→ **WHAT YOU SHOULD DO**
Return exactly the span of lines in the following data that opens with the line containing "Select the airplane" and closes with the line containing "Click the gray chart shift triangle marker". Include nothing else.

→ **INFORMATION PROVIDED**
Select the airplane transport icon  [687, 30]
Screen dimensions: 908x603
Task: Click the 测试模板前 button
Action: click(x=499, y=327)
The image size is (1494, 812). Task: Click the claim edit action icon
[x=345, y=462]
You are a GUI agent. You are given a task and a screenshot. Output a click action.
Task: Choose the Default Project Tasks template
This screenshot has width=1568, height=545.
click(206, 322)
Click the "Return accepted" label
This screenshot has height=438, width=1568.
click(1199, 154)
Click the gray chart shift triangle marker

==

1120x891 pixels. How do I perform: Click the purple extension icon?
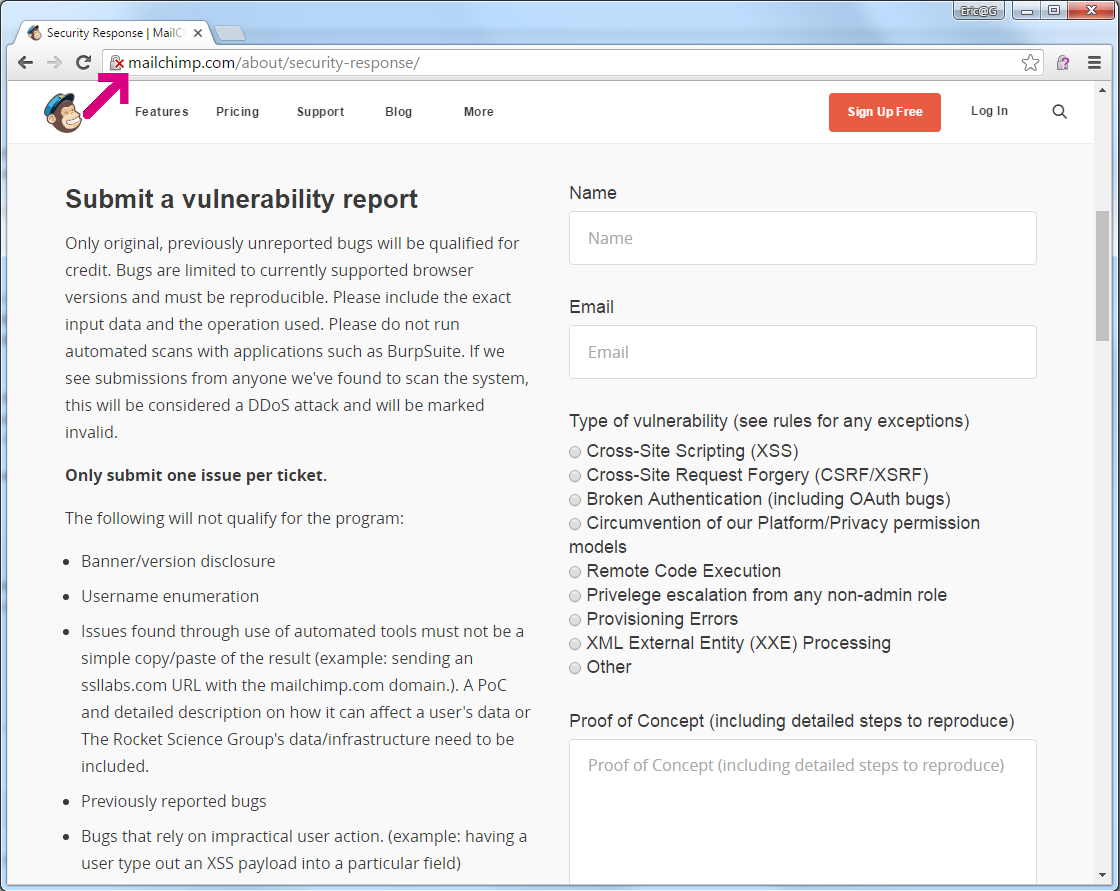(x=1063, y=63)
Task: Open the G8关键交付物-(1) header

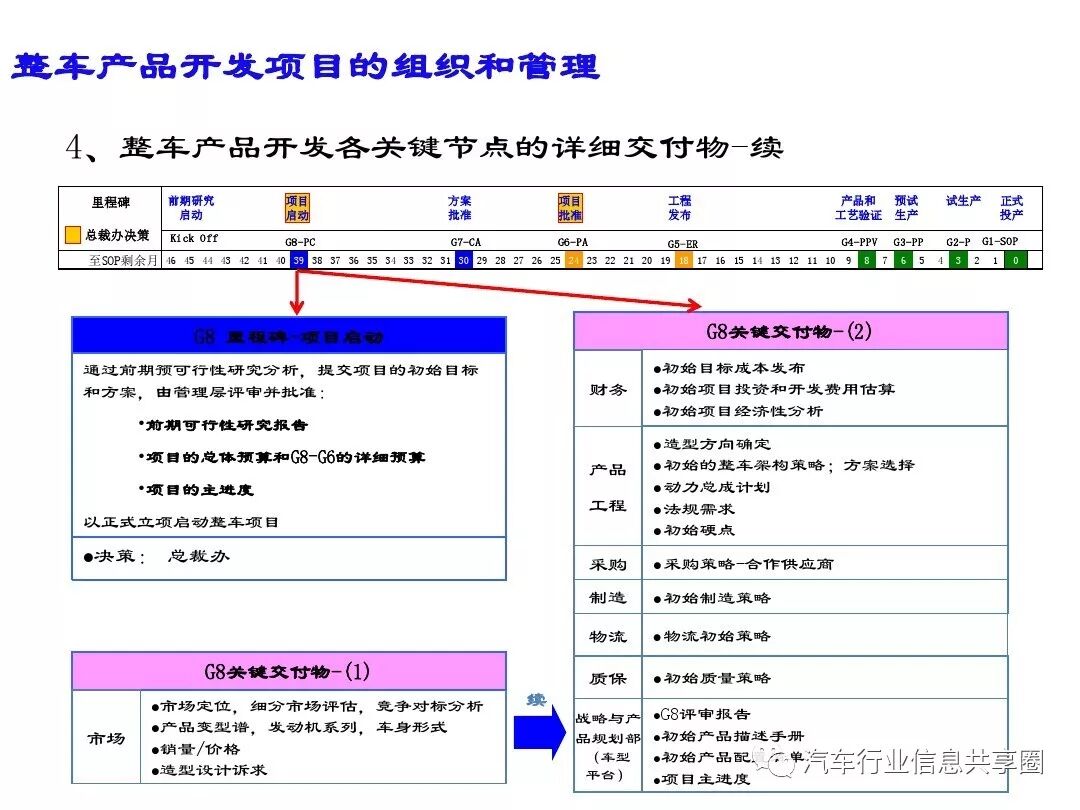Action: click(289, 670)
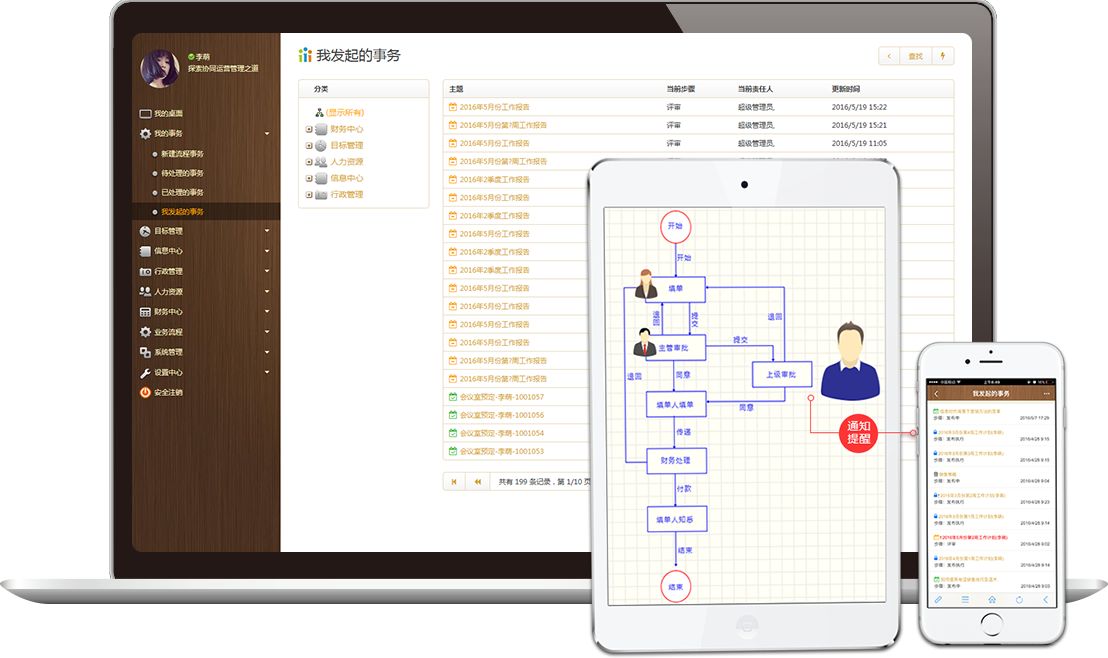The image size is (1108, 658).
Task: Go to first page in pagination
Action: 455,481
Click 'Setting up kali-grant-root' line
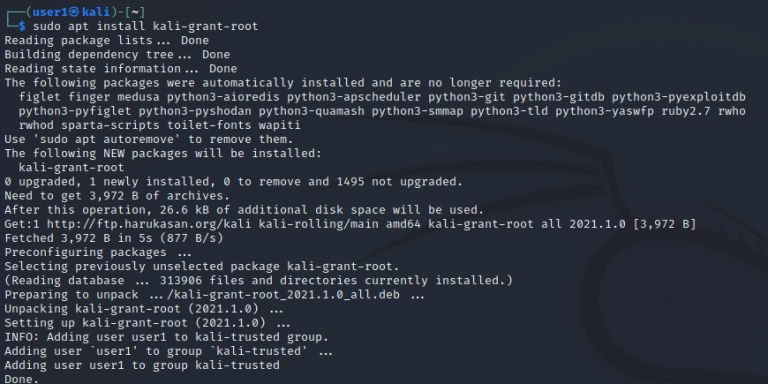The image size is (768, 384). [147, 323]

→ **SOLUTION TO THE PROBLEM**
Select the airplane transport icon  [687, 30]
Screen dimensions: 908x603
Task: Click the 测试模板前 button
Action: click(x=499, y=327)
The image size is (1494, 812). Task: Click the claim edit action icon
[x=345, y=462]
You are a GUI agent. You are given a task and a screenshot. Output a click action.
Task: Choose the Default Project Tasks template
This screenshot has width=1568, height=545.
click(206, 322)
Click the "Return accepted" label
This screenshot has height=438, width=1568.
click(1199, 154)
Click the gray chart shift triangle marker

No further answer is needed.